### TEXT SECTION
In interpreting a contract, the court must give ". . . practical interpretation to the language employed and the parties reasonable expectations." Slamow v. Del Col, 174 AD2d 725, 726 (2nd Dept. 1991), aff'd, 79 NY2d 1916 (1992). See also, AFBT-II, LLC v. Country Village on Mooney Pond, Inc., 305 AD2d 340 (2nd Dept. 2003); and Del Vecchio v. Cohen 288 AD2d 426 (2nd Dept. 2002). The court must give full meaning to and effect to all of the provisions of the agreement. V.C. Vitanza Sons, Inc. v. New York City Housing Auth., 7 AD3d 398 (1st Dept. 2004). The court should interpret an agreement so as to give meaning to each provision. Hudson Iron Works, Inc. v. Beys Specialty Contracting, Inc., 262 AD2d 360 (2nd Dept. 1999).

Article XV (A) of the contract between Systems and BT Building provides that, by the 8th day of the month, the subcontractor (BT Buildings) was to provide the general contractor (Systems) with an accurate schedule of the materials furnished or to be furnished and the work done or to be done during the month. By the 7th day of the following month, the general contractor was required to pay the subcontractor for 90% of the value of the work performed provided that the subcontractor's rate of progress was satisfactory.

### GIVEN REQUEST 1
Translate this sentence from the contract interpretation passage into Spanish: "The court should interpret an agreement so as to give meaning to each provision."
### GIVEN REQUEST 2
Set down everything in the contract interpretation passage from "In interpreting a" down to "(2nd Dept. 1999).", word for word.
### GIVEN REQUEST 3
Extend the contract interpretation passage with the next part, starting after its final sentence.
The records are drawn from a separate source and are not part of the contract interpretation passage.

### DATA EXCERPTS

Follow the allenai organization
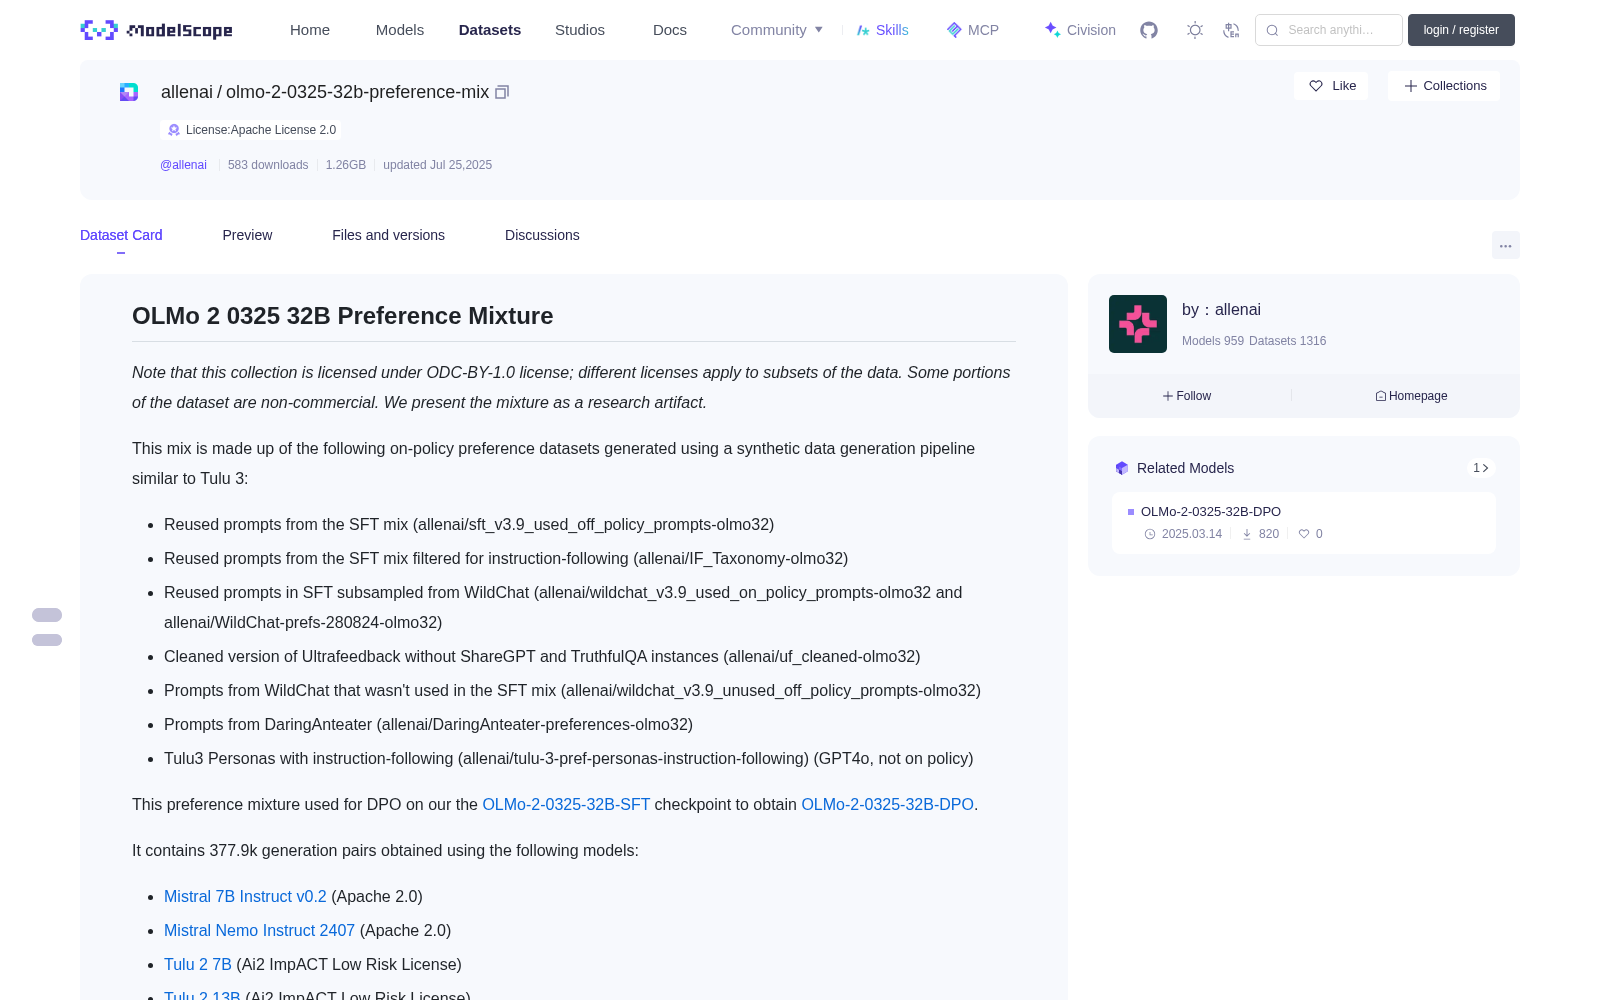Image resolution: width=1600 pixels, height=1000 pixels. [x=1187, y=396]
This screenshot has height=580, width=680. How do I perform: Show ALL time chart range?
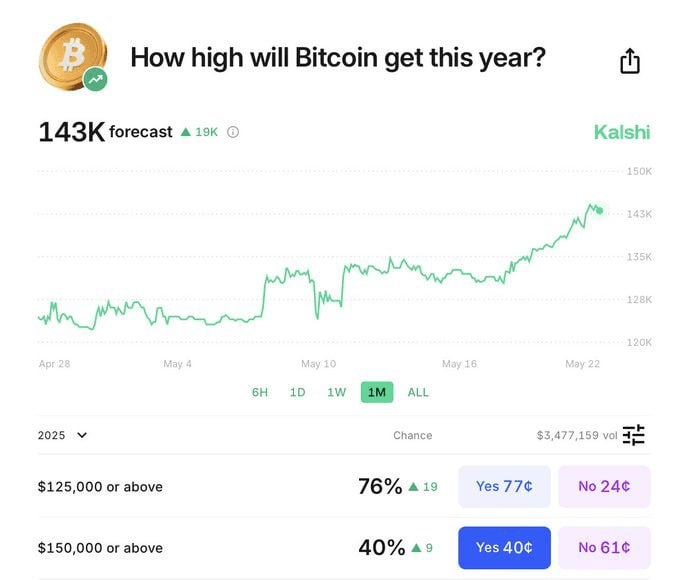coord(418,392)
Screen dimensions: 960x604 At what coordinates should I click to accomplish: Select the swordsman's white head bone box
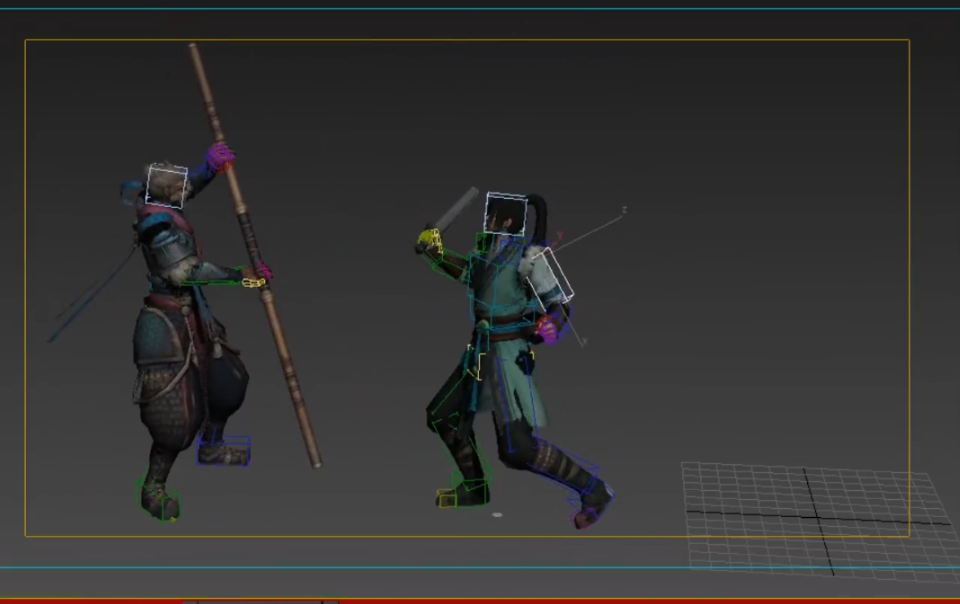tap(506, 214)
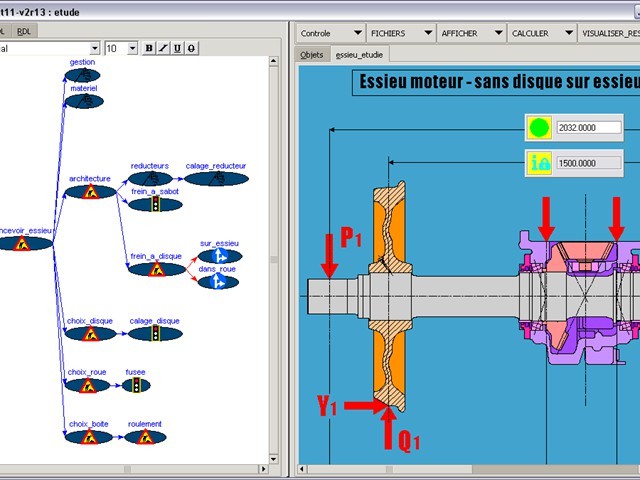Switch to the RDL tab

[24, 31]
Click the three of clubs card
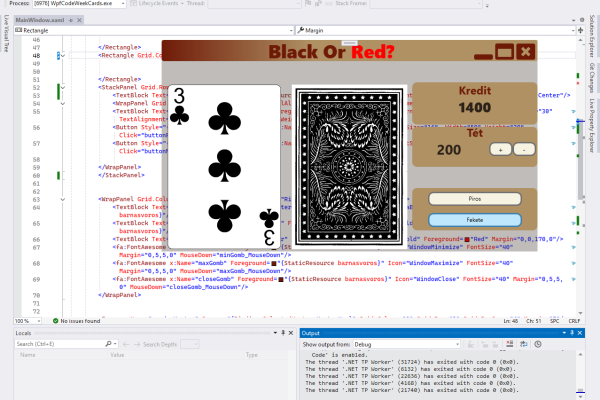This screenshot has width=600, height=400. pos(225,166)
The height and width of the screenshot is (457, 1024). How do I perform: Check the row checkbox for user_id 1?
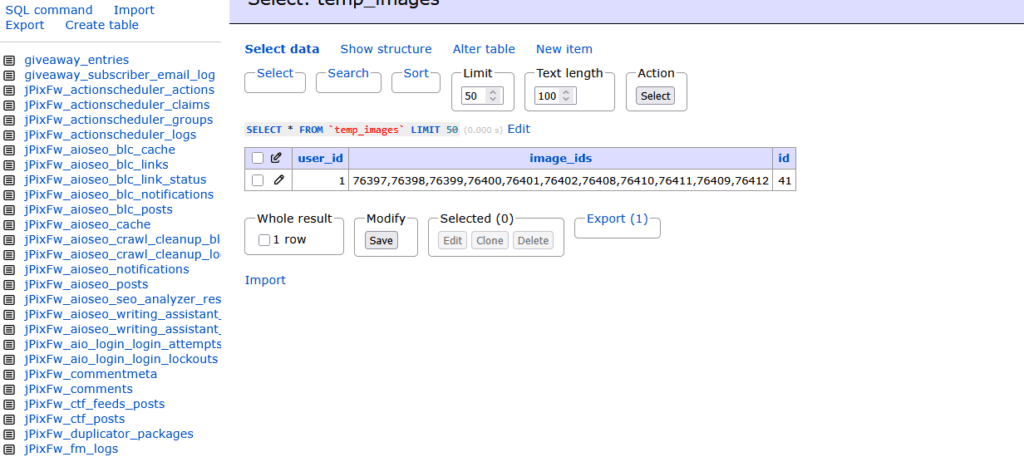click(258, 180)
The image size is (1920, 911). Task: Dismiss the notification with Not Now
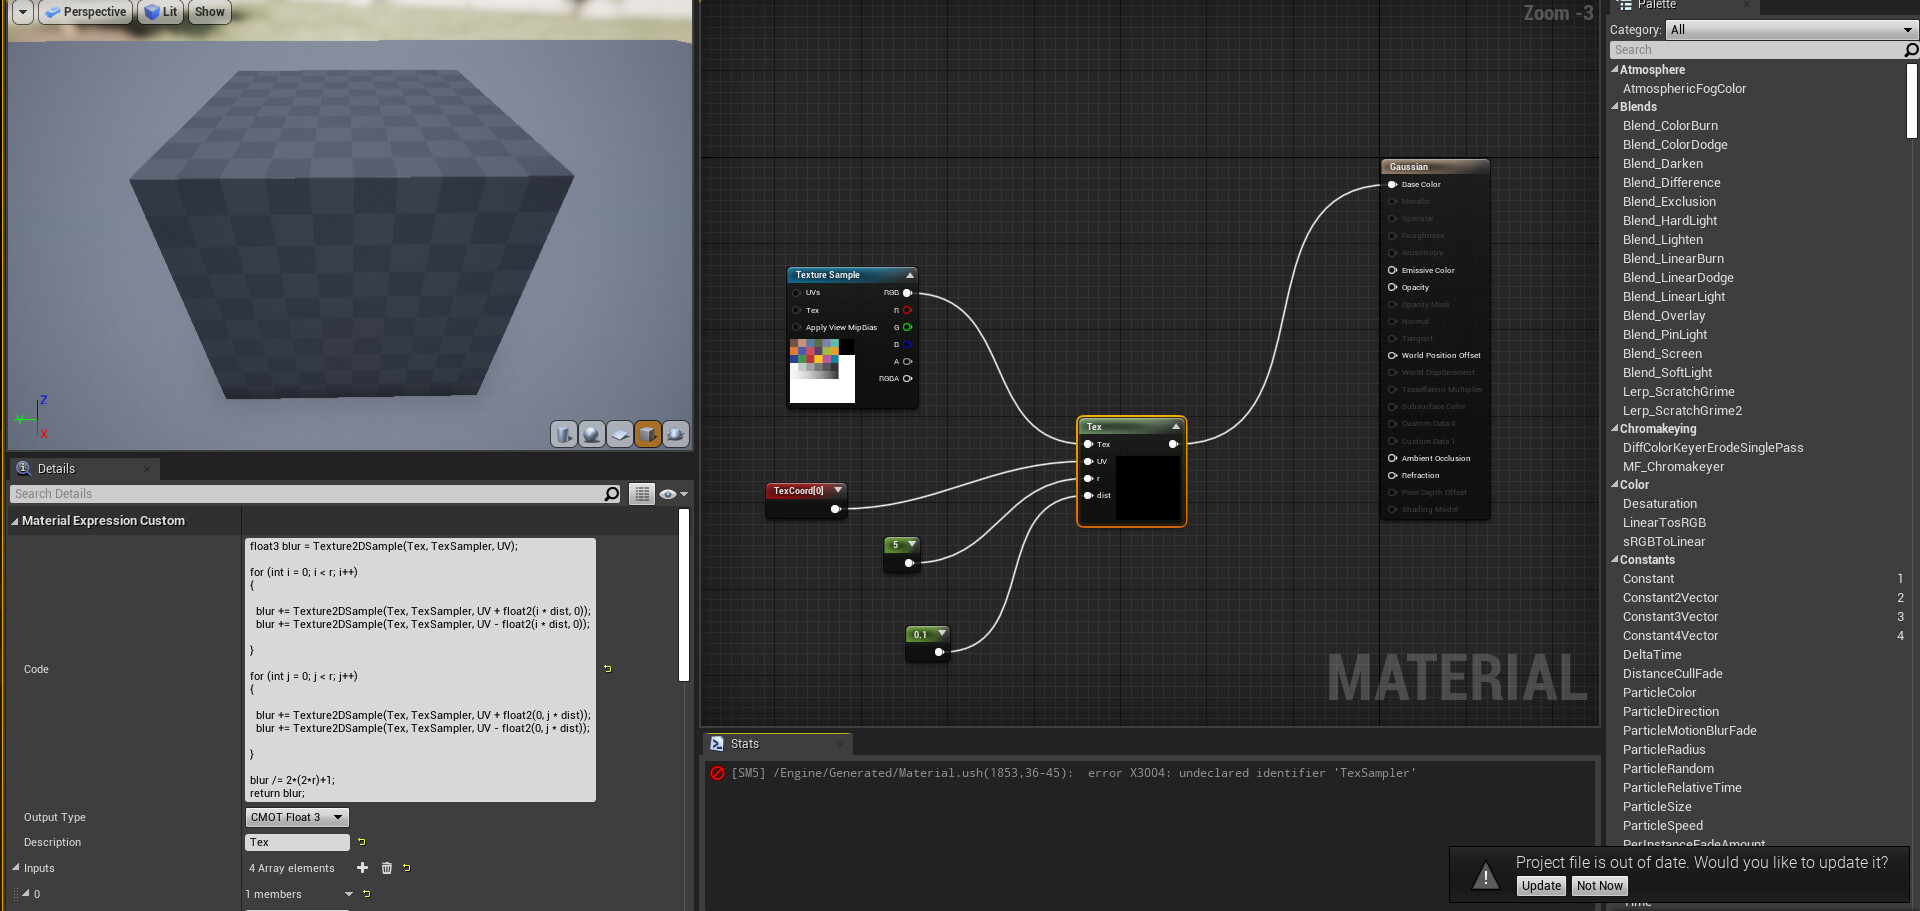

### ANSWER 1
El tribunal debe interpretar un acuerdo de manera que se dé sentido a cada disposición.

### ANSWER 2
In interpreting a contract, the court must give ". . . practical interpretation to the language employed and the parties reasonable expectations." Slamow v. Del Col, 174 AD2d 725, 726 (2nd Dept. 1991), aff'd, 79 NY2d 1916 (1992). See also, AFBT-II, LLC v. Country Village on Mooney Pond, Inc., 305 AD2d 340 (2nd Dept. 2003); and Del Vecchio v. Cohen 288 AD2d 426 (2nd Dept. 2002). The court must give full meaning to and effect to all of the provisions of the agreement. V.C. Vitanza Sons, Inc. v. New York City Housing Auth., 7 AD3d 398 (1st Dept. 2004). The court should interpret an agreement so as to give meaning to each provision. Hudson Iron Works, Inc. v. Beys Specialty Contracting, Inc., 262 AD2d 360 (2nd Dept. 1999).

### ANSWER 3
Payment was further conditioned upon all improper or rejected work being made good. Payment for work was not be considered an acceptance of defective work.

Paragraph XV(D) permitted the general contractor to withhold payment if the general contractor determined that the work was defective and the defects had not been corrected.

Paragraph XV(C) provides for 10% retainage pending completion and final approval of the work including the issuance of a certificate of occupancy for each unit.

BT Building's interpretation of the contract ignores these provisions and relies exclusively upon the final sentence of Paragraph XV(A) which provided for payment upon delivery. However, a full reading of that paragraph demonstrates that payment was contingent upon BT Building providing Systems with a statement of the materials furnished, the material being furnished in is in accordance with the rate of progress established by the contract and improper or rejected work being made good.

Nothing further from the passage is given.